Leave the images out, and copy each of the records below exactly.

[[ EXERCISE INPUTS, beginning ]]

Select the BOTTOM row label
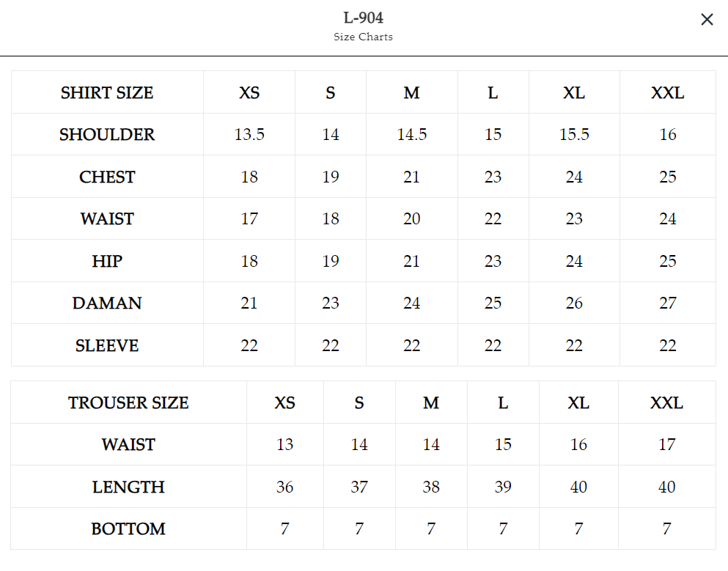The height and width of the screenshot is (571, 728). (x=128, y=528)
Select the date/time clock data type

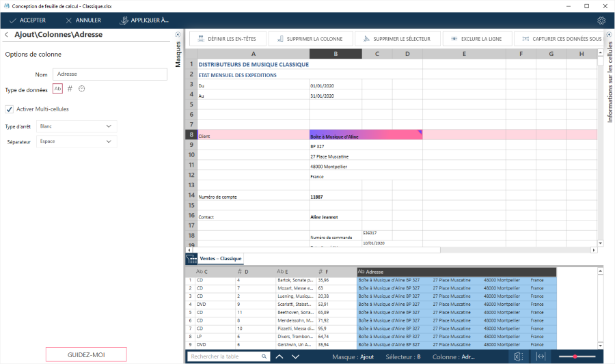click(81, 89)
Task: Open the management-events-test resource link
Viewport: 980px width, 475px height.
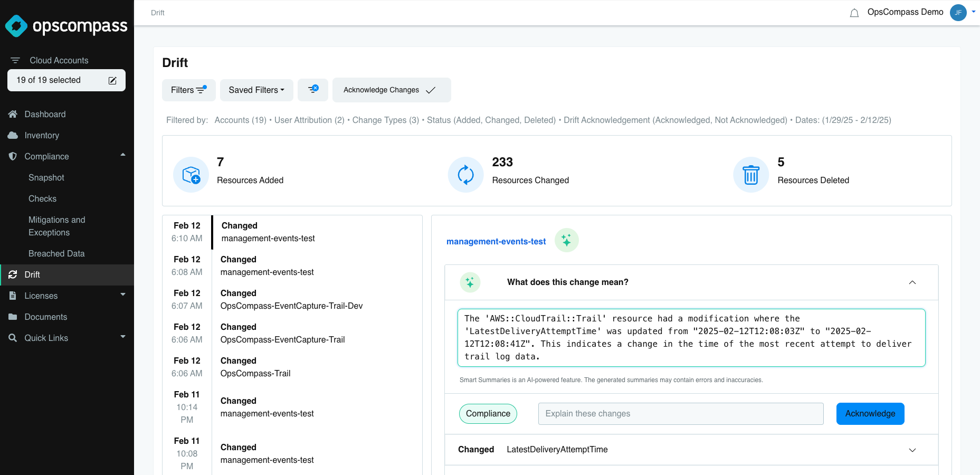Action: [496, 242]
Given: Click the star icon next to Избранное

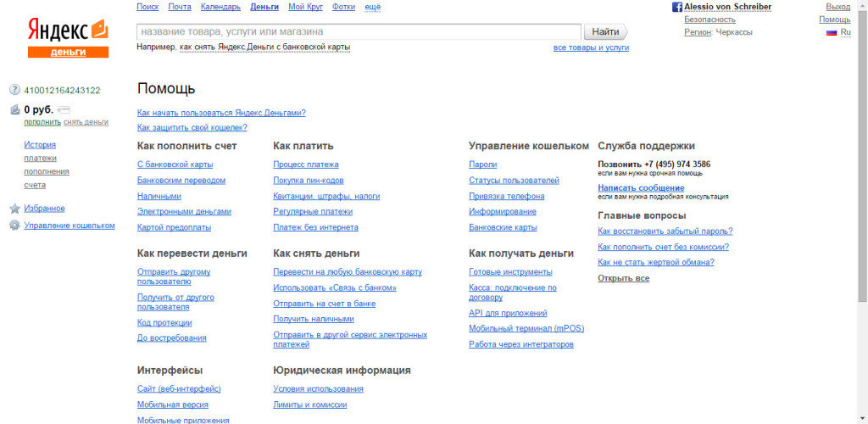Looking at the screenshot, I should click(x=14, y=209).
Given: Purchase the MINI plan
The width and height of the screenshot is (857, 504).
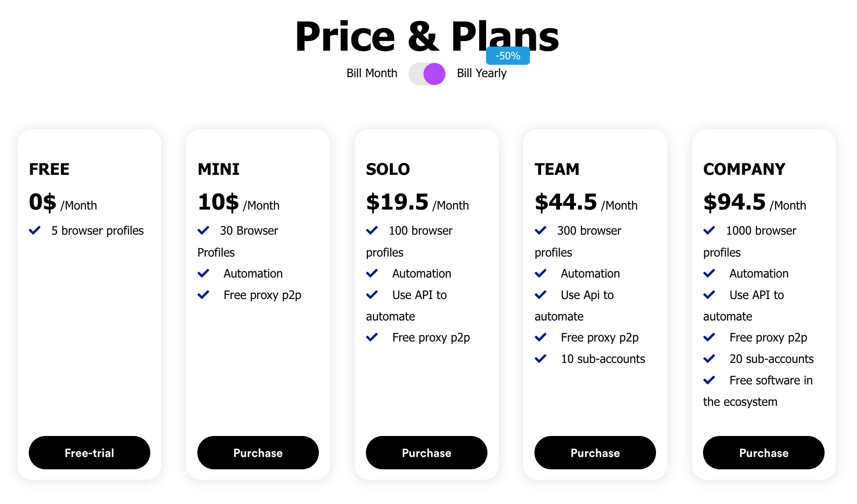Looking at the screenshot, I should (258, 452).
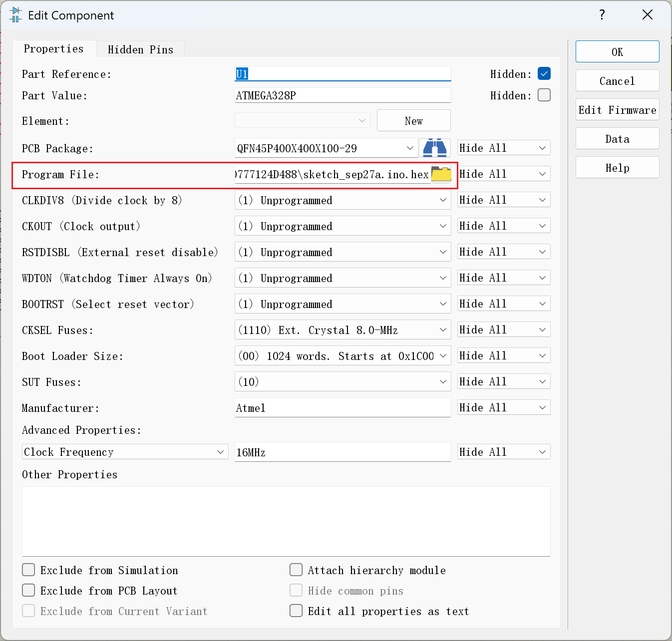Enable Exclude from PCB Layout option
The width and height of the screenshot is (672, 641).
point(29,591)
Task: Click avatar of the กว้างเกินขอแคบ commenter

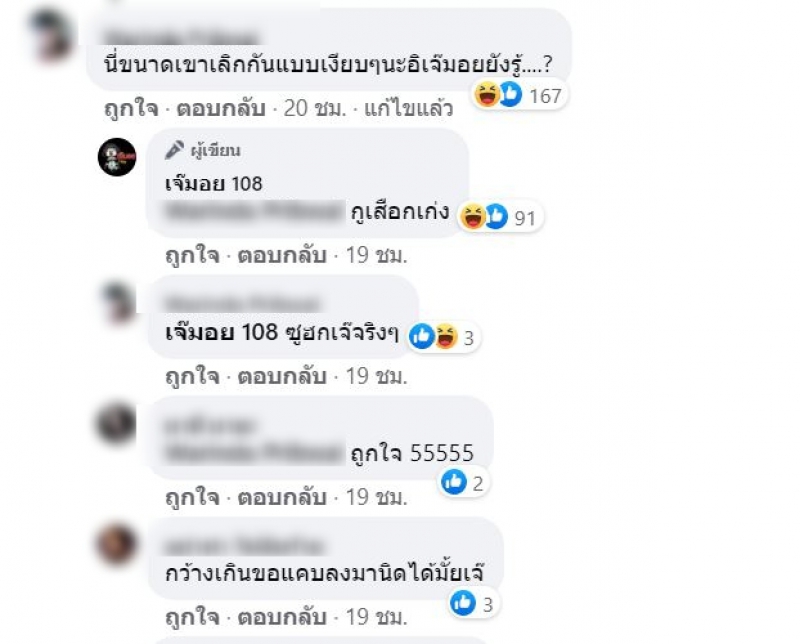Action: coord(117,544)
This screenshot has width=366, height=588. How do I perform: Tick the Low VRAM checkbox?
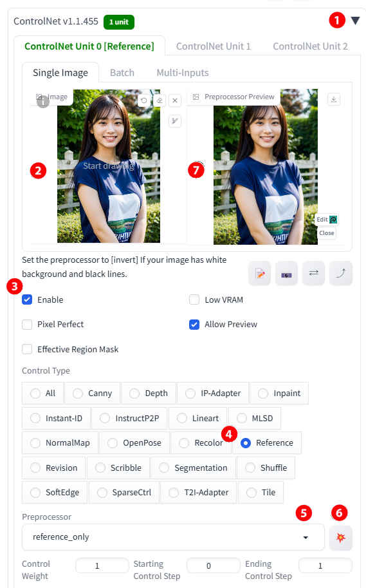click(x=194, y=299)
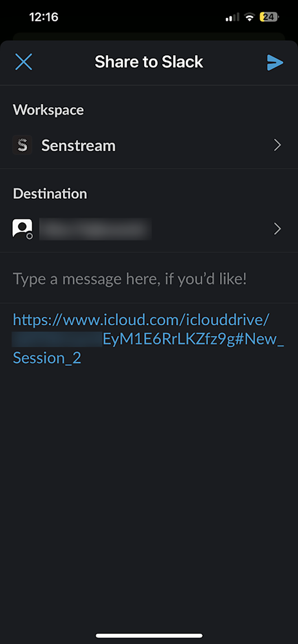Tap the 12:16 clock in status bar
The image size is (298, 644).
pyautogui.click(x=44, y=17)
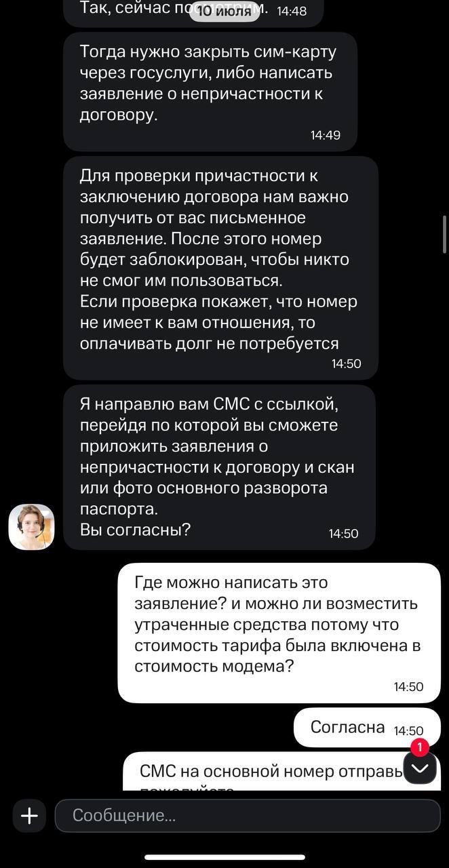Image resolution: width=449 pixels, height=868 pixels.
Task: Select the Согласна reply bubble
Action: pos(347,727)
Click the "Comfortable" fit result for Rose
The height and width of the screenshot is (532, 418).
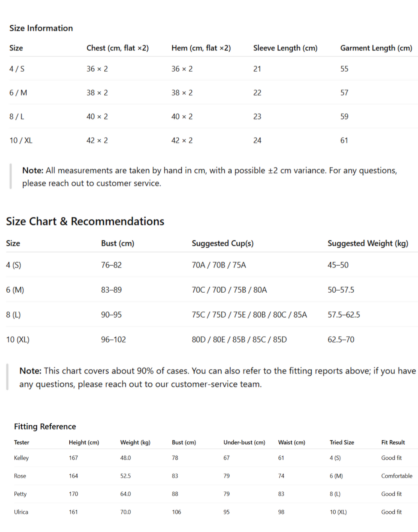pyautogui.click(x=397, y=476)
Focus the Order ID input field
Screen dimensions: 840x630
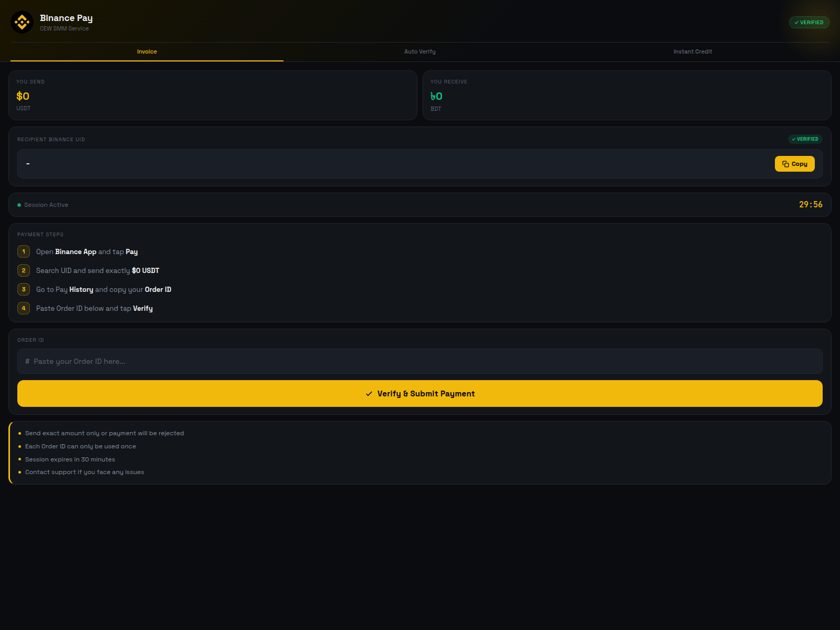420,361
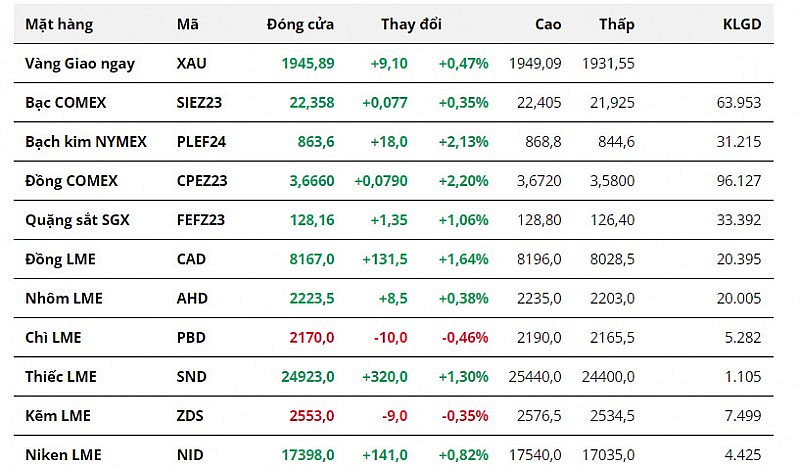Click the XAU closing price 1945,89
The height and width of the screenshot is (468, 800).
click(308, 63)
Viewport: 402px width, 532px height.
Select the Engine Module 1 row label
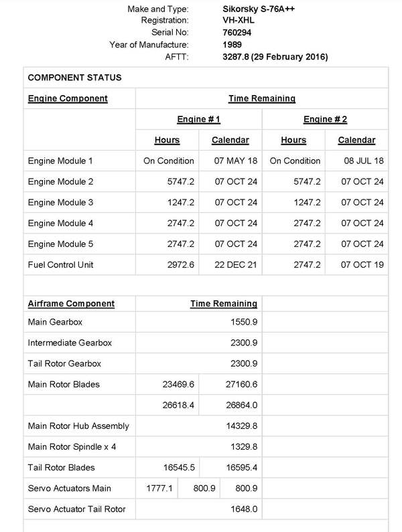click(61, 161)
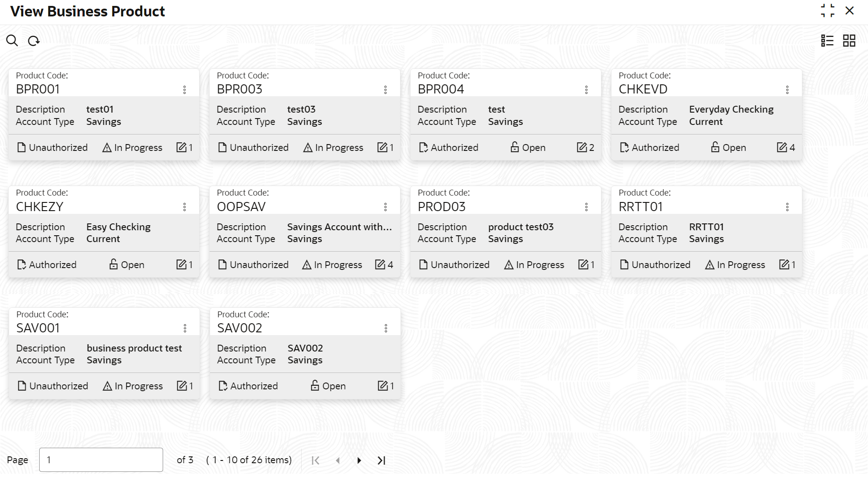Click the Authorized document icon on SAV002
This screenshot has height=481, width=868.
point(223,386)
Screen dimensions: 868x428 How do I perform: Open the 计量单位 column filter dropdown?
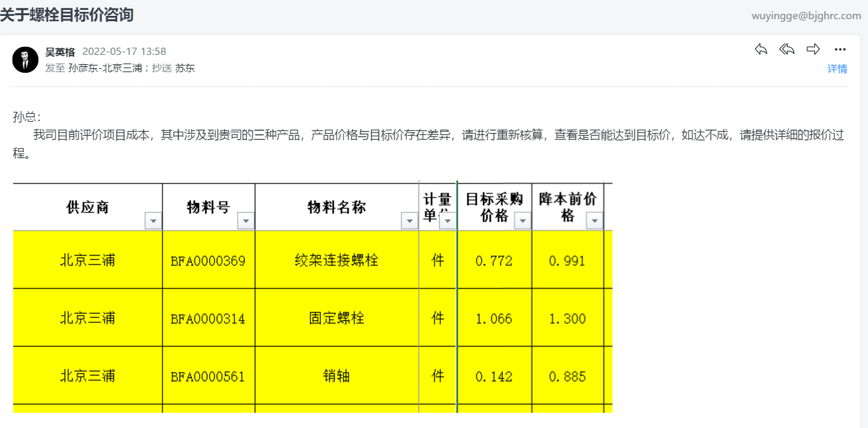point(448,221)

[[ EXERCISE INPUTS, end ]]

- SOLUTION BELOW
Select the BOTTOM row label
The height and width of the screenshot is (571, 728). (x=128, y=528)
Select the date/time clock data type

click(81, 89)
Task: Open the management-events-test resource link
Viewport: 980px width, 475px height.
Action: [496, 242]
Given: Click the star icon next to Избранное

Looking at the screenshot, I should click(x=14, y=209).
Given: Purchase the MINI plan
The width and height of the screenshot is (857, 504).
Looking at the screenshot, I should (258, 452).
Enable Exclude from PCB Layout option
The width and height of the screenshot is (672, 641).
point(29,591)
Task: Click avatar of the กว้างเกินขอแคบ commenter

Action: coord(117,544)
This screenshot has width=366, height=588. How do I perform: Tick the Low VRAM checkbox?
click(x=194, y=299)
Tap the 12:16 clock in status bar
The image size is (298, 644).
pyautogui.click(x=44, y=17)
Image resolution: width=449 pixels, height=868 pixels.
Task: Select the Согласна reply bubble
Action: pos(347,727)
Click the "Comfortable" fit result for Rose
The height and width of the screenshot is (532, 418).
pyautogui.click(x=397, y=476)
Focus the Order ID input field
Screen dimensions: 840x630
420,361
Click the XAU closing price 1945,89
The height and width of the screenshot is (468, 800).
click(308, 63)
Viewport: 402px width, 532px height.
Select the Engine Module 1 row label
click(61, 161)
Click the Authorized document icon on SAV002
This screenshot has height=481, width=868.
point(223,386)
Screen dimensions: 868x428 How do I perform: Open the 计量单位 column filter dropdown?
point(448,221)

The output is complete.